Written task a: Please format the listing below as a numbered list, covering the lines from the one containing "At what coordinates" through the final line of the listing, both included, with blank lines skipped and the pictures left out.

Source excerpt:
** Start **

Posted in Whathaveyou on January 21st, 2021 by JJ Koczan

1782

After appearing on the second installment of Heavy Psych Sounds‘ split series Doom Sessions (discussed here) last September alongside Acid Mammoth, Sardinia’s 1782 have set From the Graveyard as the title of their sophomore full-length and the follow-up to their 2019 self-titled debut (review here). As the first single “Priestess of Death” readily shows, they’re not fixing what isn’t broken when it comes to their riff-led cultish ways, but there’s a definite uptick in the production value as can be heard with the kicks and crashes a little before the three-minute mark, as well as rolling groove that at last ensues after the hypnosis is complete. It would seem what was a duo has only grown stronger as a three-piece.

** End **

Written task b: Resume the write-up on 1782's album From the Graveyard, carrying it on after its last sentence.

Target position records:

** Start **

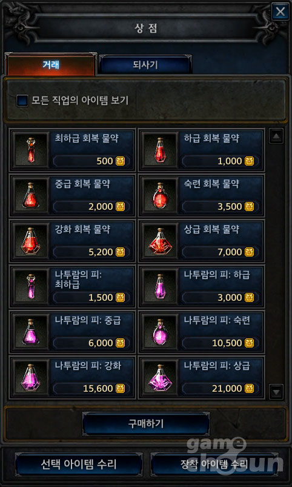Viewport: 292px width, 487px height.
Task: Pick the 숙련 회복 물약 potion icon
Action: coord(159,195)
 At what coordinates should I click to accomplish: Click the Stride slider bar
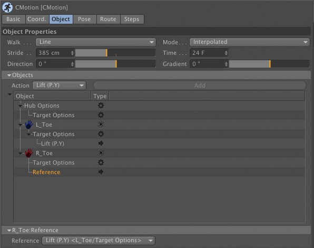(115, 53)
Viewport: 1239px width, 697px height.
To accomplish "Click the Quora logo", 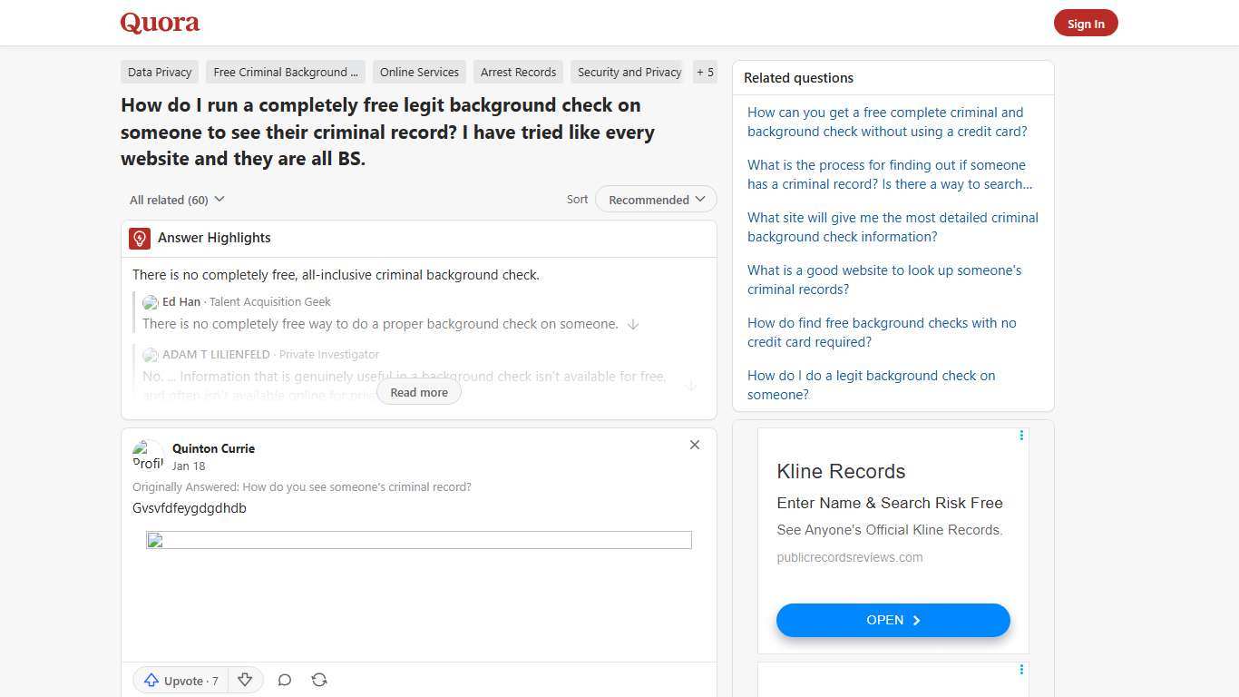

** End **

Right answer a:
1.  At what coordinates should I click to accomplish: Click the Stride slider bar
2. (115, 53)
3. Viewport: 1239px width, 697px height.
4. To accomplish "Click the Quora logo", 

Right answer b:
Art, info, links, audio and all the rest follow, courtesy of the PR wire:

1782 from the graveyard

1782 – From The Graveyard

“From The Graveyard” is the second full length of the Occult Doom band “1782”. In this album there is a leap in quality as the production is much better than the previous releases. Eight tracks and 43 minutes of pure dark Doom, with slow and powerful riffs, and heavy and massive drumming. After the recording of “Doom Sessions Vol.2”, the band immediately enters the studio and records the heaviest tracks they have done so far, and they have done it while maintaining that catchy state they have always had. Here too there are featurings, Nico Sechi on organ (Hammond in “1782” and “Celestial Voices” in the debut album) and Alfredo Carboni’s Synth. As in the eponymous debut album, the artwork was done by the mighty SSCVLT.

“From The Graveyard” was recorded, mixed and mastered in November 2020 by Alfredo Carboni at “RKS Studios” in Ossi, Sardinia (Italy).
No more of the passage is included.